Simone Foxman and Abbas Al Lawati
Qatar moved a step closer to holding legislative elections Wednesday after delaying them repeatedly for over a decade. The country’s ruler, Sheikh Tamim bin Hamad Al Thani, issued a decision establishing a committee to prepare for elections to a key legislative body, according to a tweet from state-run Qatar News Agency.
Should the process move forward, Qatar would become the last Gulf Arab monarchy to introduce legislative elections. The small gas-rich nation has faced a trade and political boycott from Arab states led by Saudi Arabia and the United Arab Emirates that has disrupted its trade and forced it to rethink alliances.
The Shura Council, an advisory body that has a say over the country’s budget and an ability to make suggestions on proposed legislation, according to the Government Communications Office website. But while the council may give opinions on legislation, the emir retains final say over policy.

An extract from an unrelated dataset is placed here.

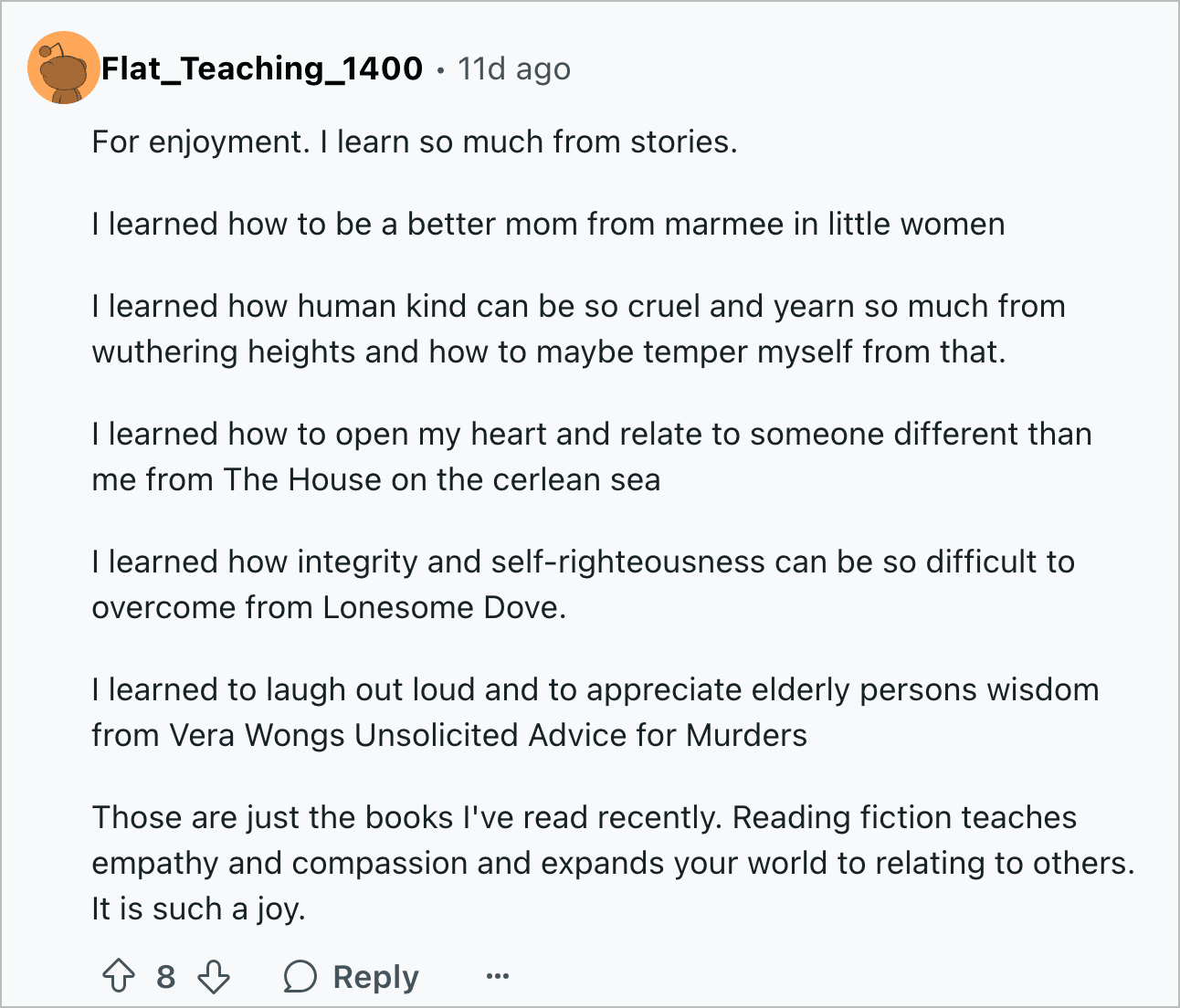Click "Vera Wongs Unsolicited Advice for Murders" text
Screen dimensions: 1180x1008
[x=489, y=735]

Elections were mandated by the constitution the country ratified in 2004 but repeatedly delayed by the emir and his predecessor.
Qatar’s support for Islamist movements during the Arab Spring revolts in 2011 put it at odds with some of its neighbors, fellow absolute monarchies that accuse Doha of supporting terrorism and seeking to change the regional order, charges it denies. The 2017 Arab boycott had Qataris rally around their ruler.
The constitution allows for Qataris to elect two-thirds of the Council, while the emir may appoint the remaining 15 members. Members serve for a three-year term. Elections for the Central Municipal Council, another legislative body, took place this year.